[The exercise]: Revise the rows from the line with "Given: Click the post text 最后发现存1kw铜钱多分30块" to the line with "Where should I click to: Click" by changing "crest" to "badge", with all else left the same. Leave the pictures out.

[Task material]:
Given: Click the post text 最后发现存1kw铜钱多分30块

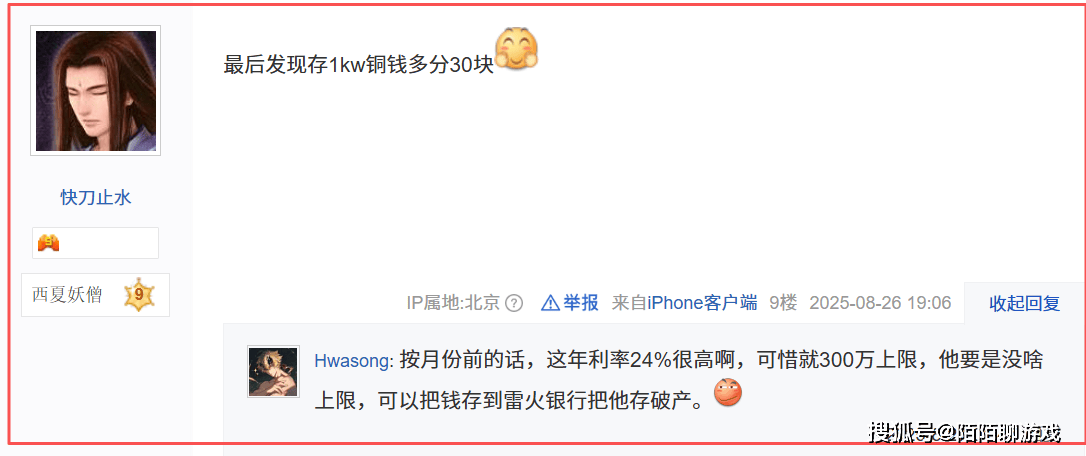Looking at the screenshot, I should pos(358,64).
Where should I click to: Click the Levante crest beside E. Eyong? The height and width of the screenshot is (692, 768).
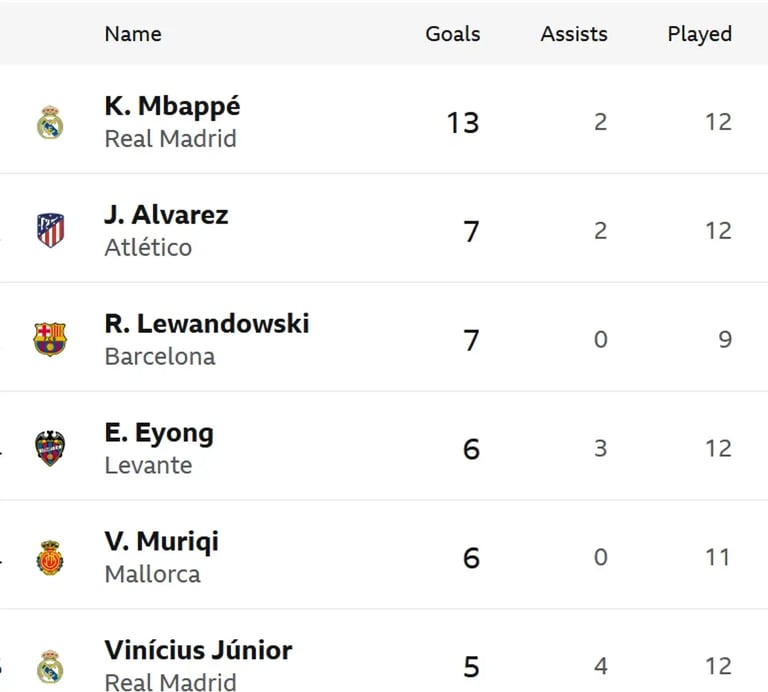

--

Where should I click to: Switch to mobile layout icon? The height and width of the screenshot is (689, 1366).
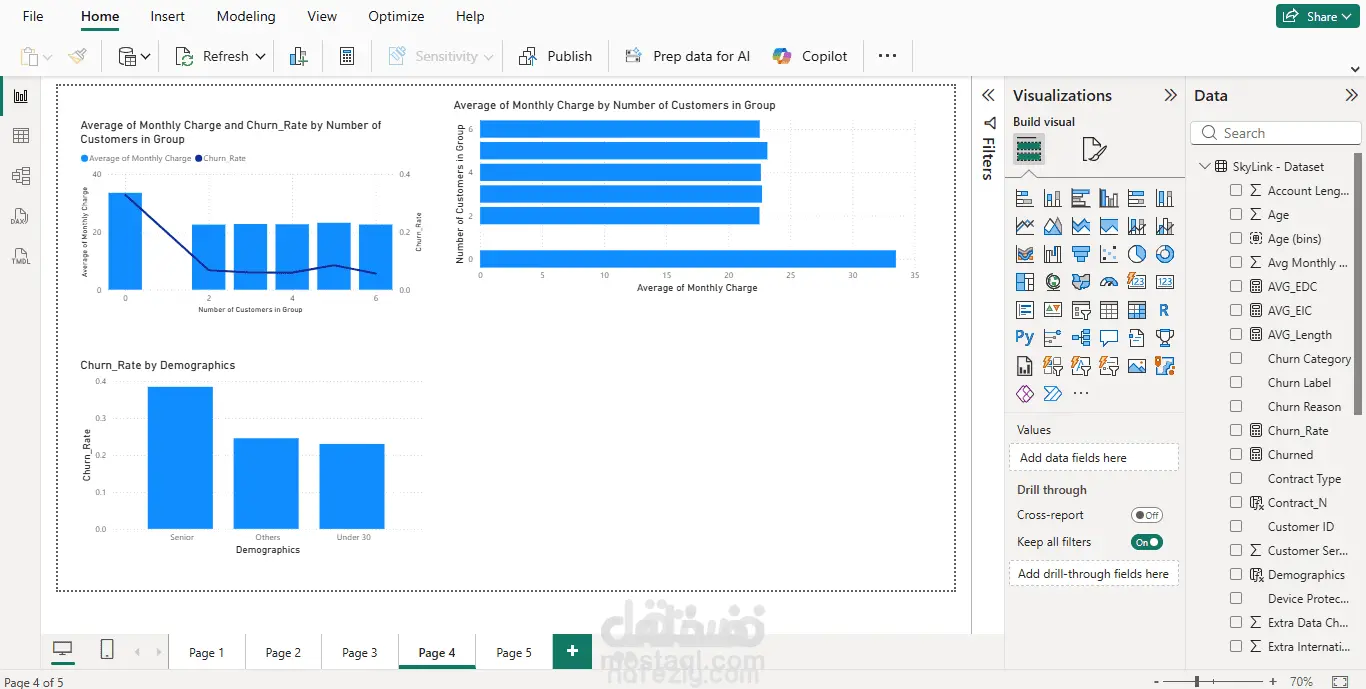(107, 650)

[Response for this exercise]:
Given: Click the post text 最后发现存1kw铜钱多分30块

Looking at the screenshot, I should pos(358,64).
Where should I click to: Click the Levante badge beside E. Eyong? The height and width of the screenshot is (692, 768).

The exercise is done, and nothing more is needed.